Fiction: "Sorry To Disrupt The Peace" By Patty Yumi Cottrell

In this excerpt from Patty Yumi Cottrell’s debut novel Sorry to Disrupt the Peace, the narrator and her adoptive parents try to make sense of a death in the family.

I felt a sense of vertigo as I went down the staircase, like I was traveling into an abyss.

Once I reached the living room, my equilibrium was only slightly restored. The room was brightly lit, overcompensating for the dark-wood-beamed ceiling and the dark orange wallpaper. No one liked the dark orange wallpaper, but they were too cheap to fix it. It was like looking at a movie screen with a flickering hair. After a moment, my eyes adjusted.

My adoptive parents motioned for me to sit down on a three-person-length wicker-basket couch in the living room, ostensibly to discuss the odd circumstances surrounding the death of my adoptive brother. My adoptive father sat on the couch with me, and my adoptive mother sat in a wicker-basket chair opposite the couch.

Where did all of this wicker furniture come from? I said to them as I looked around.

It was on sale, said my adoptive mother. It’s easier to keep clean than the leather.

But besides that, not much has changed, said my adoptive father. You see, Helen, all we did was replace the leather with the wicker.

The furniture was exactly the same, just of a different material and texture. The same family photographs and knickknacks graced the fireplace mantel, the stereo and speakers were set back in a black cabinet with a clear plastic door that, when pressed, swung open, and in the corner of the room was a smug and self-satisfied beanbag chair that the long-dead family dog used to sleep upon. I was shocked my adoptive parents had kept that beanbag chair all those years.

Who sits on that? I said to my adoptive parents.

That was Bailey’s bed, said my adoptive mother, and she had a faraway, dreamy look in her eyes.

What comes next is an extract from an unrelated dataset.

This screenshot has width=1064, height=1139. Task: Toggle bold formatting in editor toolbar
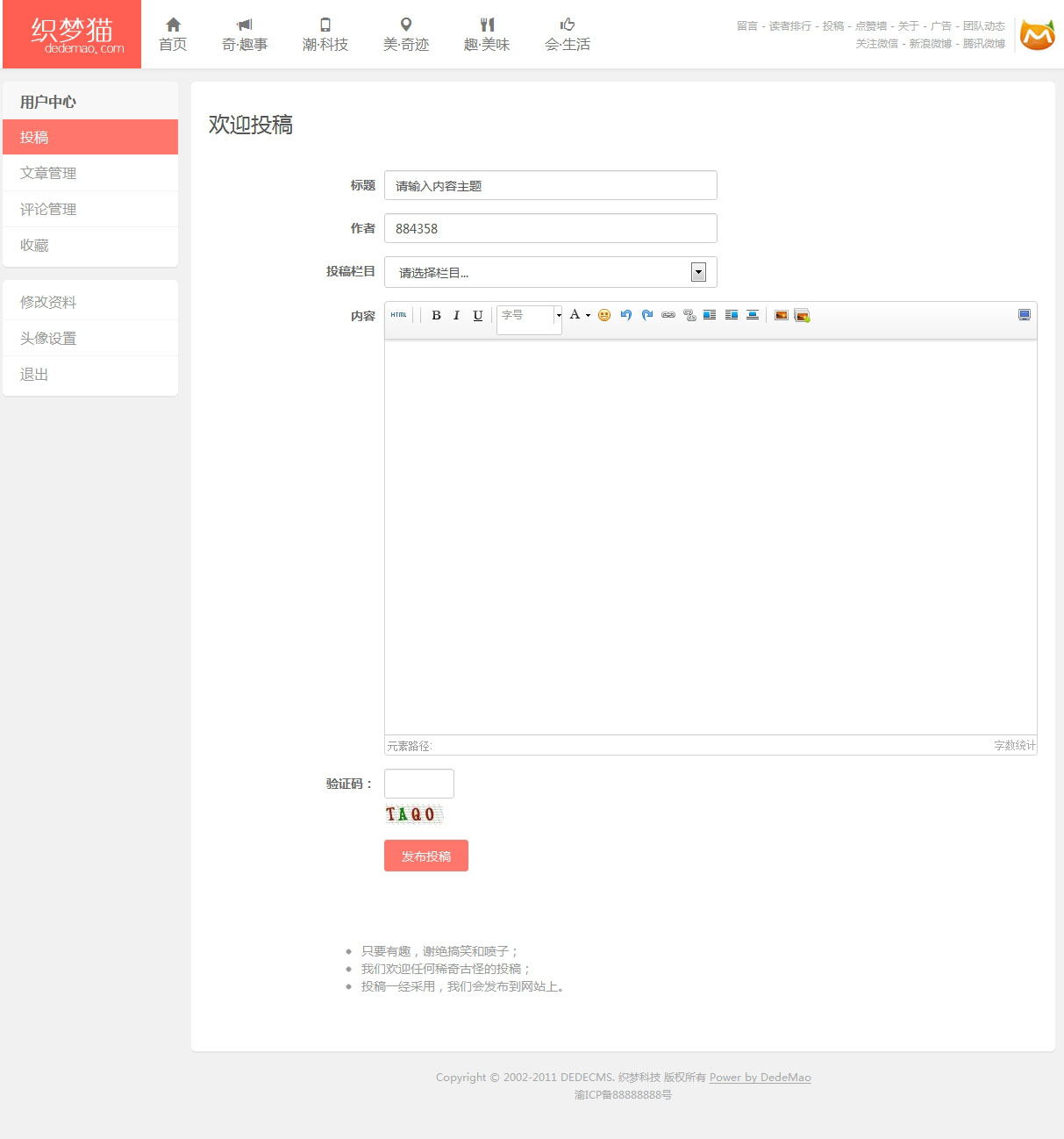tap(436, 315)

As soon as we clarified the matter of the new furniture, my adoptive mother, in her to-the-floor flannel nightgown, got up. Does anyone want some herbal tea? she said. I’m going to make some herbal tea.

She went into the kitchen and busied herself for a while and I heard her opening and closing the wood cabinets absentmindedly.

It’s the three of us now, said my adoptive father.

He perched himself on the edge of a couch.

So how long do you think you’ll be staying with us, Helen?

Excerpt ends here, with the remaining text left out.